If you’re new to liquor terminology, you might not be familiar with what spirit means. Specifically, you might be wondering if vodka is a spirit. Here’s what I found out about it!
Is Vodka A Spirit?
Spirits are defined as alcoholic drinks that are created from fermented and distilled ingredients like rye, corn, grapes, and potatoes. The fermentation and distillation processes must result in a product that has a high alcohol concentration. Since vodka is made following that exact process and typically has an alcohol by volume (ABV) of 40% or 80 proof, vodka is classified as a spirit.
If you’re eager to find out more about vodka’s classification as a spirit and where the term “spirit” originated, keep on reading!
Why Is Vodka Called A Spirit?
Vodka is called a spirit because the process of making it fits the legal definition of distilled spirits, which are alcoholic drinks created through the distillation of fermented ingredients.
These fermented ingredients could be anything from rye and apple, to beets and potatoes. By distilling these food products, the liquid is concentrated enough to improve the alcohol by volume.
Additionally, the term “spirit” itself has historical, religious, and scientific sources. While all of them are just theories, they provide convincing premises.
The oldest among them all is the theory that dates back to the 4th century B.C. when Aristotle wrote about distillation and referred to its product as a “spirit.”
Due to the intoxicating effect of distilled beer and wine, Aristotle believed that spirits entered his body through these drinks.
In a similar vein, the Bible recorded an instance in the New Testament wherein the Holy Spirit filled the disciples during Pentecost and some bystanders thought they were intoxicated with wine.
In both theories, actual spirits were believed to cause symptoms of drunkenness, hence the term “spirit” is associated with liquor.
For a more scientific explanation, you have to refer to the alchemists of the Middle East.
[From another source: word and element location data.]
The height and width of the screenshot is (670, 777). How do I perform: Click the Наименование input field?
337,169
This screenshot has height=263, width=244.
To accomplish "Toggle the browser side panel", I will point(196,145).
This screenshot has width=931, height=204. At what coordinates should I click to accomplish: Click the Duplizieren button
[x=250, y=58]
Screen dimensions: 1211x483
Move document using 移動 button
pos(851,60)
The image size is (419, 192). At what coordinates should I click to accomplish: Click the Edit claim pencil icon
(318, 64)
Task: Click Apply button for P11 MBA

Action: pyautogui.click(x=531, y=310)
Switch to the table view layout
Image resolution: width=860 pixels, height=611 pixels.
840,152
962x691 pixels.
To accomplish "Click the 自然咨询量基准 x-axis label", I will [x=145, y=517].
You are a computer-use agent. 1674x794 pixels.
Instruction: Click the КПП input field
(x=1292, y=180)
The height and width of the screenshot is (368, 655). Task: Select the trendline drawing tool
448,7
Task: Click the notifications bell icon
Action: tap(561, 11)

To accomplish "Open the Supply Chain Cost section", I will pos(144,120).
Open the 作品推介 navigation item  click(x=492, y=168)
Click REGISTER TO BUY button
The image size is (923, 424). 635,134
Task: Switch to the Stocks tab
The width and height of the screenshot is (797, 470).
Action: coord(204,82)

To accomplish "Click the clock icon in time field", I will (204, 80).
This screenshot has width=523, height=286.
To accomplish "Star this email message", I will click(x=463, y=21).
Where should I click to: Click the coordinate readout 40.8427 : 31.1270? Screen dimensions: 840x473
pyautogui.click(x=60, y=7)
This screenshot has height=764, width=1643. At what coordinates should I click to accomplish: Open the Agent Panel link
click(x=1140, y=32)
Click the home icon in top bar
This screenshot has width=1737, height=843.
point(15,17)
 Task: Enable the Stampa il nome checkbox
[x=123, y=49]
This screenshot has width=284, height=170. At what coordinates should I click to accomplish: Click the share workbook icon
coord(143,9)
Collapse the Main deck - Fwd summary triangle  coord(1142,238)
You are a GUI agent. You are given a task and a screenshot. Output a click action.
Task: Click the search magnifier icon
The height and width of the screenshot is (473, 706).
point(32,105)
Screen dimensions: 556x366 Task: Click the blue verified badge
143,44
They distilled liquids and collected the “spirit” that came from them to create medical elixirs.
Likewise, Franciscan monk, Ramon Llull took extensive notes on the distillation process and described it as a means to extract the essence or “spirit” of fermented liquid.
Regardless of its actual origin, the term “spirit” is justified by all three theories due to the way distilled spirits intoxicate people and make them behave strangely.
Is Vodka A Neutral Spirit?
In America, a neutral spirit is defined as any distilled spirit that has 95% ABV and is bottled with 40% ABV or higher.
This means that a neutral spirit originally has a minimum of 95% alcohol content, but it’s watered down to reach a minimum of 40% so that it can be bottled and sold.
Additionally, neutral spirits are used to create vodka. Based on this, it’s safe to say that vodka is a neutral spirit.
Moreover, neutral spirits can be made with a wide assortment of agricultural products like grains, potatoes, molasses, and grapes.
After distillation, they should have a neutral flavor profile and be typically odorless and colorless. This fits vodka’s definition to the tee.
Is Vodka A Spirit Or Liqueur?
Vodka is a spirit, and while it can be liquor, vodka can’t be a liqueur. To understand this better, you have to know the similarities and differences between these three terms.
First, it’s important to establish that liquor and liqueur are not variants of the same word, and they are spelled differently because they have distinct definitions.
Liquors are produced from fermented vegetables, grain, or fruits, and are typically sweeter than spirits. They are often infused with juices and fruity flavors to complement their base.
Moreover, spirits are liquors that are produced specifically through distillation and must have no added sugar. They also need to have a minimum ABV of 20%.
Due to repeated distillation, however, spirits usually have an average ABV of 37% to 43% and are significantly more subtle in flavor compared to liquors.
Given these definitions, vodka is a liquor, specifically a spirit.
In contrast, a liqueur is a distilled spirit that has added oils, sugars, and extracts that make it sweet, therefore lowering its average ABV to 15% or 30 proof.
That said, liqueurs can also have an ABV as high as 55% ABV or 110 proof. This makes alcohol content a secondary factor in differentiating liqueur from spirits and liquors.
Vodka is classified as a spirit thanks to its neutral taste and high alcohol content, which is a result of the repeated distillation of fermented agricultural products.
Furthermore, vodka is considered a neutral spirit because its base is a neutral spirit with an ABV of 95% before it’s diluted with water and bottled.
Finally, vodka can be classified as a liquor, but not as a liqueur, because its flavored variety normally doesn’t have the sugar content and low ABV requirement of a typical liqueur.